### TEXT SEGMENT:

______

Bringing St. Brigid’s Cloak to Life began as a notion, an energetic wish out loud by my niece. She plunged into scouring Enniskillen’s charity shops and came home, flushed with potential fabric that could be upcycled for a cloak. A second foray with Morag Donald had the two textile artists in my life beginning to think how it might look and be put together.
Meanwhile, I was emailing a friend in Birmingham about this notion of making a St. Brigid’s Cloak. Pat responded with an image by the artist Sulamith Wulfing, which I forwarded to Morag. This really did begin to spark her imagination.
But as self-employed persons, we need to put bread on our table. In contemporary terms, this meant we needed to find funding.
Creatives are Magicians using Many Tools…
The least of which is the Excel spreadsheet. People who do not work in the creative sphere may imagine that we dabble in studios or walk lonely as a cloud as we compose literary works. St. Brigid is not the matron saint of poets, song writers and all manner of crafts people for no good reason. She was an energetic body who made things – butter, cheese, beer, abbeys – happen. While creatives need their solitude to imagine and envision, they collaborate and, most importantly, make things manifest.

______

### DATA EXTRACT:
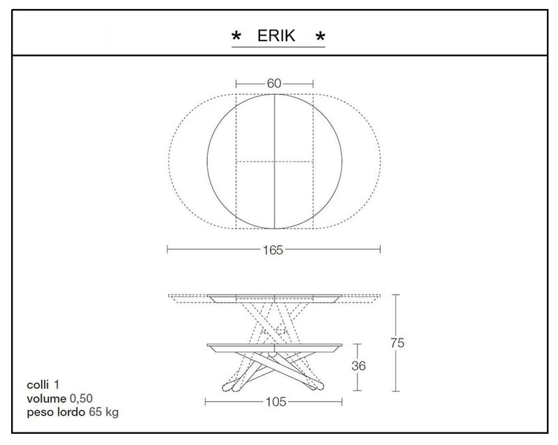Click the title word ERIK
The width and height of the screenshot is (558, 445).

______

### INSTRUCTION:
Duplicate the part of the St. Brigid's Cloak passage that opens with the words containing "Meanwhile, I was" and closes with "spark her imagination.".

### CORRECT OUTPUT:
Meanwhile, I was emailing a friend in Birmingham about this notion of making a St. Brigid’s Cloak. Pat responded with an image by the artist Sulamith Wulfing, which I forwarded to Morag. This really did begin to spark her imagination.